Document:

[LLVMdev] Get precise line/column debug info from LLVM IR

Wed Apr 22 18:20:23 PDT 2015

Try upgrading :)

dzur:~/tmp> ~/builds/build-llvm/Debug+Asserts/bin/clang -g -S -emit-llvm -o
- foo.c | grep "\!22"
  call void @llvm.dbg.declare(metadata i32* %f, metadata !21, metadata
!13), !dbg !22
  store i32 %add, i32* %f, align 4, !dbg !22
!22 = !MDLocation(line: 5, column: 12, scope: !4)

On Wed, Apr 22, 2015 at 6:13 PM Pablo González de Aledo <
pablo.aledo at gmail.com> wrote:

> I am trying to locate instructions in an LLVM Pass by line and column
> number (reported by an third-party tool) to instrument them. To achieve
> this, I am compiling my source files with `clang -g -O0 -emit-llvm` and
> looking for the information in the metadata using this code:
>
>     const DebugLoc &location = instruction->getDebugLoc();
>     // location.getLine()
>     // location.getCol()
>
> Unfortunately, this information is absolutely imprecise. Consider the
> following implementation of the Fibonacci function:
>
>     unsigned fib(unsigned n) {
>         if (n < 2)

Tasks to complete:
1. Summarize the LLVM debug info thread in two sentences.
2. In the LLVM debug info thread, what command does the original poster use to compile the source files?
3. Transcribe the LLVM debug info thread from "call void @llvm.dbg.declare(metadata" up to and including "12, scope: !4)".
The data after this point comes from a separate source, not from the LLVM debug info thread.

Collected data:
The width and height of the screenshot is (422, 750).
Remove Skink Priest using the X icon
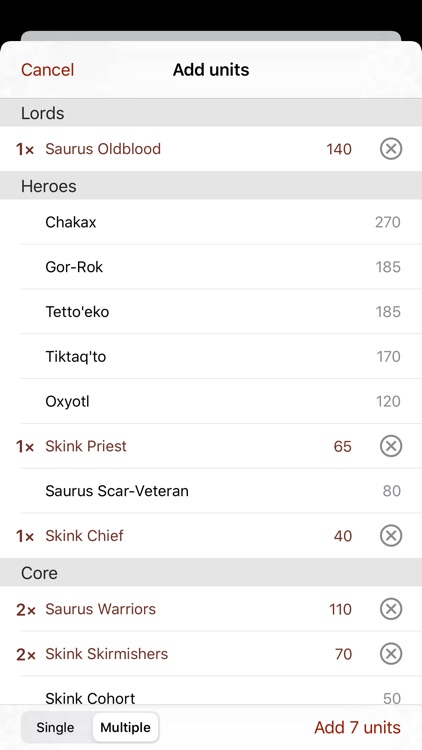(x=391, y=446)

The solutions:
1. A reply advises upgrading and shows clang output in which instructions carry location metadata of line 5, column 12. The quoted message explains an attempt to locate instructions in an LLVM pass by line and column number, using getDebugLoc on code compiled with `clang -g -O0 -emit-llvm`, and says the resulting information is absolutely imprecise.

2. `clang -g -O0 -emit-llvm`

3.
call void @llvm.dbg.declare(metadata i32* %f, metadata !21, metadata
!13), !dbg !22
  store i32 %add, i32* %f, align 4, !dbg !22
!22 = !MDLocation(line: 5, column: 12, scope: !4)